Legacy tech poses ‘significant risk’ to Medicare system: Review


The federal government should urgently consider options to replace the legacy technology underpinning the Medicare payments system to address fraud and non-compliance by doctors, according to a government-commissioned independent review.

The recommendation is contained in the Independent Review of Medicare Integrity and Compliance, which has conservatively estimated that fraud and non-compliance in the universal health insurance scheme at between $1.5 billion and $3 billion a year.

Led by health economist Pradeep Philip, the review found that limitations with the rules engine used to assess the 500 million Medicare transactions each year is contributing to the billions in losses, though the exact amount is unknown.

Limitations with the 40-year-old system include not allowing for ‘soft blocks’ – effectively controls that prevent inadvertent or accidental non-compliant claiming behaviour by restricting access to Medicare Benefit Schedule (MBS) items – to be applied.

“The engine which sits at the heart of the payment system is old and unable to be property utilised for risk based or continuous monitoring activities,” the Philip Review said.

Medicare Card

According to the review, the Medicare Common Assessing Engine is built on an end-of-life mainframe platform that is “not sustainable into the future”, creating “significant risk for the ongoing viability of this critical piece of infrastructure”.

“It comprises over 200 separate applications to form the engine, and given its age, feedback was provided to me during the review that maintenance and updates to the platform require very specific skillset and knowledge based that is not commonly available,” the review said.

The review has recommended that “urgent consideration… be given to options for replacement of the ageing Medicare Common Assessment rules engine to a contemporary technology infrastructure”.

It has also urged the government to “redesign” the existing technology, data and data flows within the payment system to a “level of capability maturity that is commensurate with the size and complexity of the scheme today and into the future”.

“Given the age of the technology platform, there are risks to its ability to perform the critical tasks for the future, and, indeed, whether it can be serviceable in the future as old coding skills become harder to find,” the review said.

The federal government has already sunk hundreds of millions of dollars into uplifting the Medicare payments system since 2018, when it ditched plans to procure a new off-the-shelf payments platform.

The platform was proposed by the former Coalition government in the wake of then-Prime Minister Malcom Turnbull Medicare 2016 decision to call off an attempt to outsource payment processing work.

In its last federal Budget in March 2022, the Coalition set aside $96.8 million to modernise health and aged care payments systems, building on the $211 million that it had provided between 2017 and 2019.
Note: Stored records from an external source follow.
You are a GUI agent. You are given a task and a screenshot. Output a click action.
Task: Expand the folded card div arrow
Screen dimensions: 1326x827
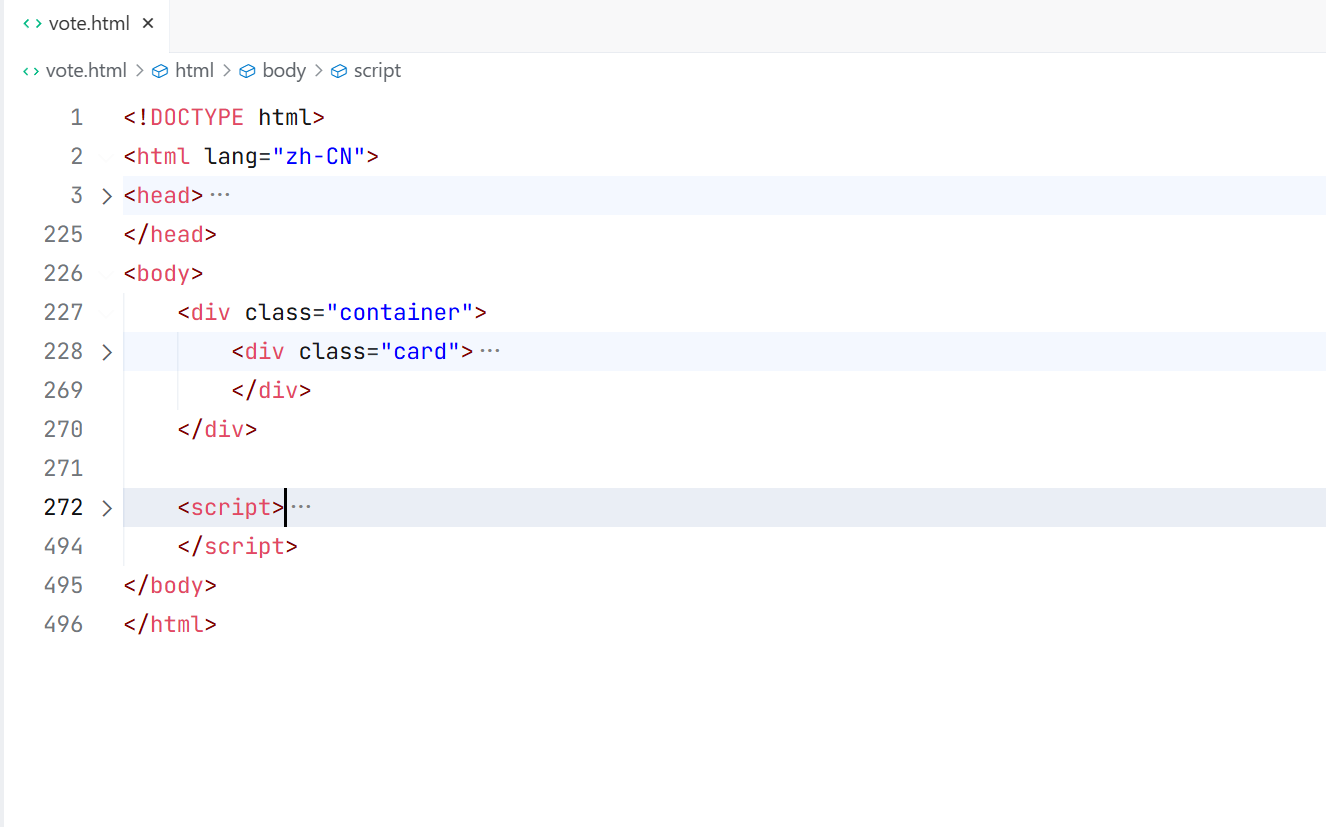tap(107, 352)
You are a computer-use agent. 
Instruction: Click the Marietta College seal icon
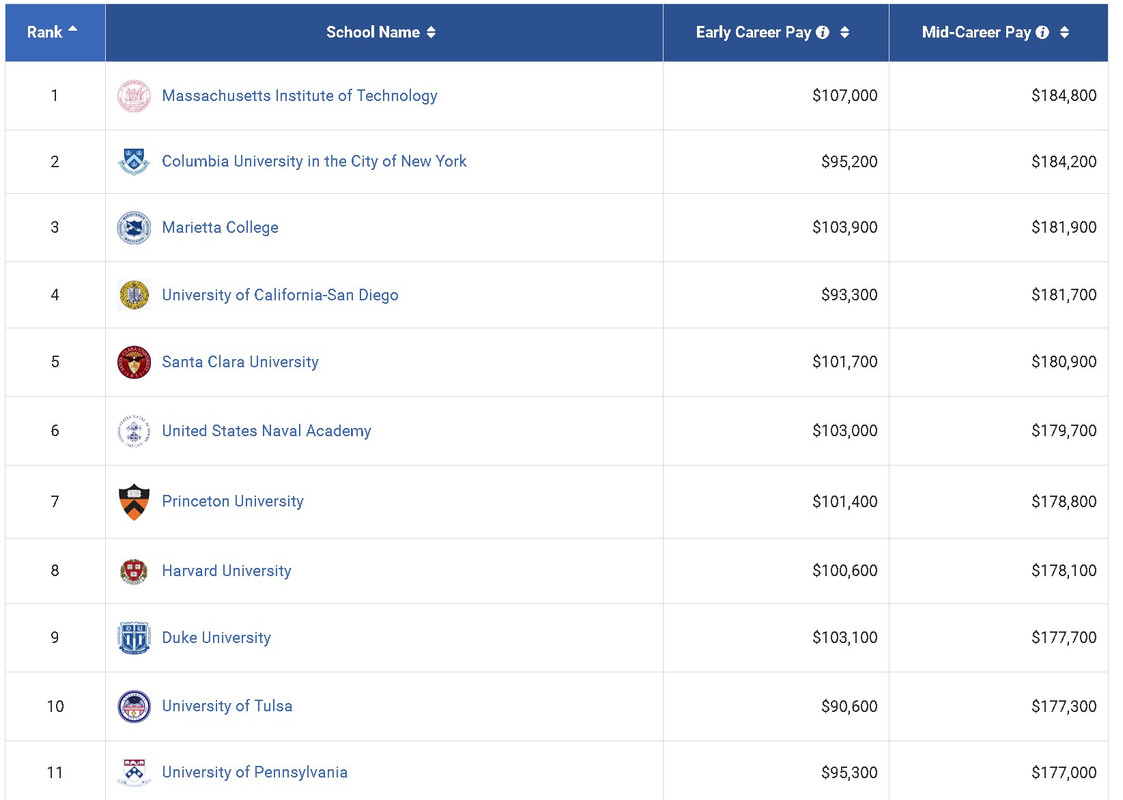[134, 227]
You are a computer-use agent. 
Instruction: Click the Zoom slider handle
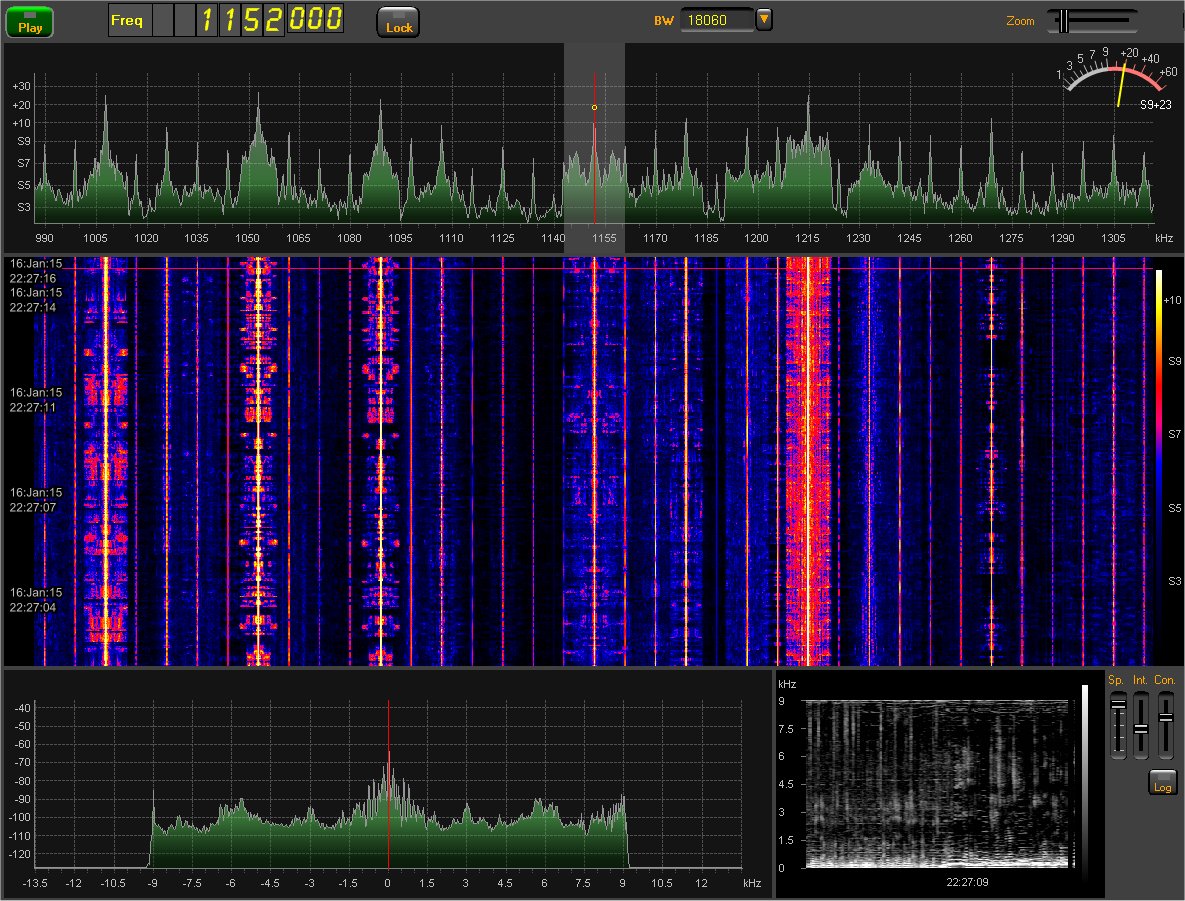(x=1065, y=20)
The review, released on Tuesday, has recommended the federal government conduct a “review regarding replacement of legacy Medicare systems, applications and databases… within 12 months”, which the government is now considering.
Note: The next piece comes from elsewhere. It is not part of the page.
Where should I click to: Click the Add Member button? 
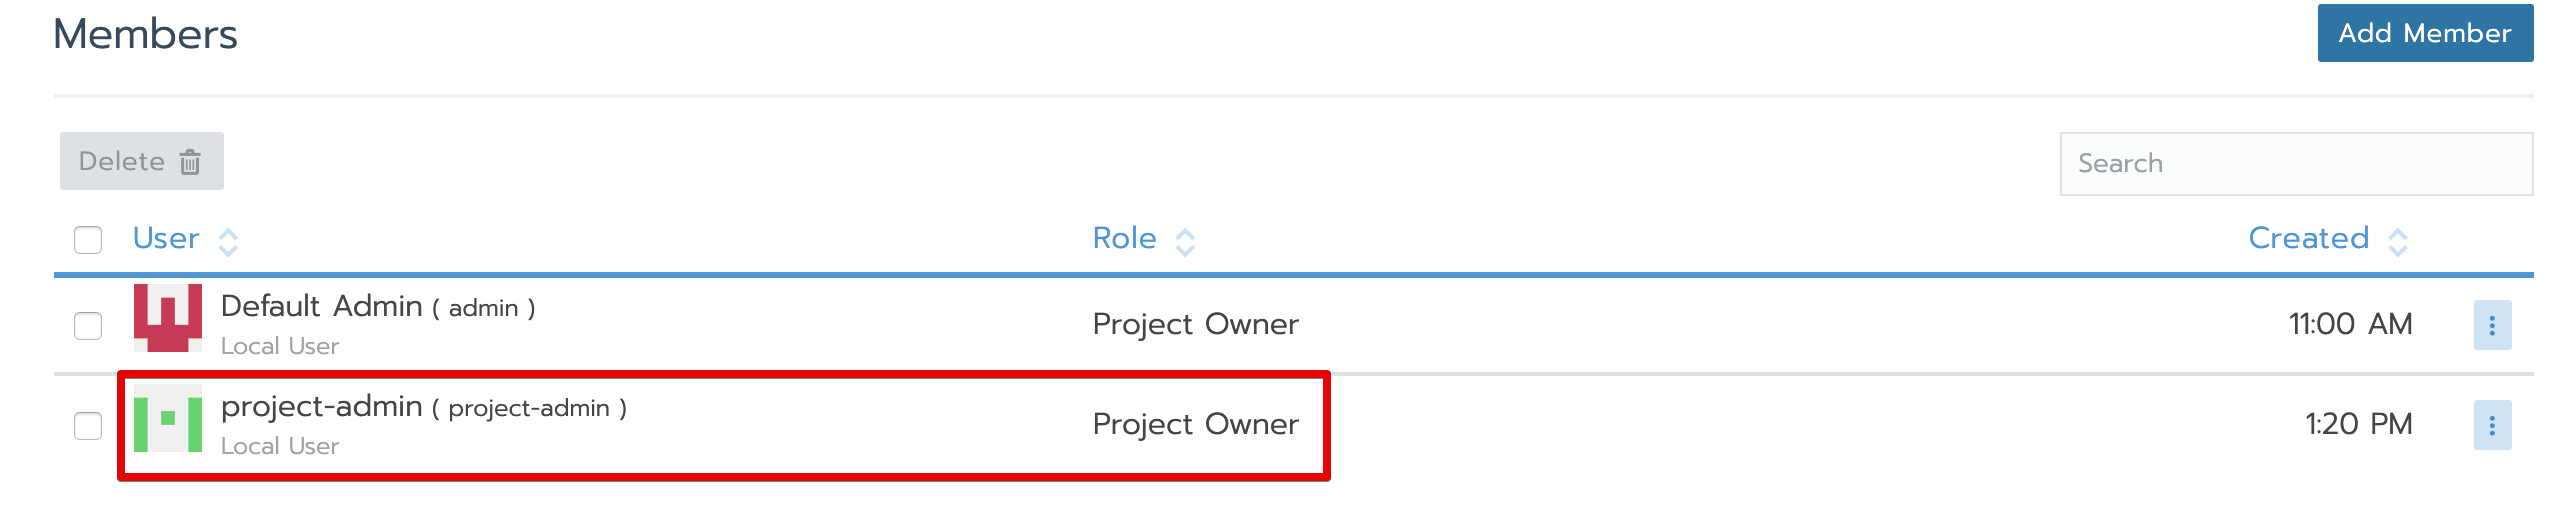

“A deliberate and strategic overhaul of existing legacy Medicare systems and the myriad of applications and databases that reside on it requires research and consideration,” the review said.

“A decision needs to be made about whether this takes the form of system replacement or consolidation and streamlining of the existing systems.”

It has recommended that any future system should have a ‘brain’ capable of capable of continuous monitoring and that “new controls, in line with a three lines of defence methodology, should be adopted”.

The government is considering the findings of review, but Health and Aged Care minister Mark Butler has already flagged that the health system will be a key element of the Albanese government May Budget.

Earlier this year, the government also acknowledged the need to “rebuild” My Health Record after the Strengthening Medicare Taskforce found not enough health information was being shared between patients and practitioners.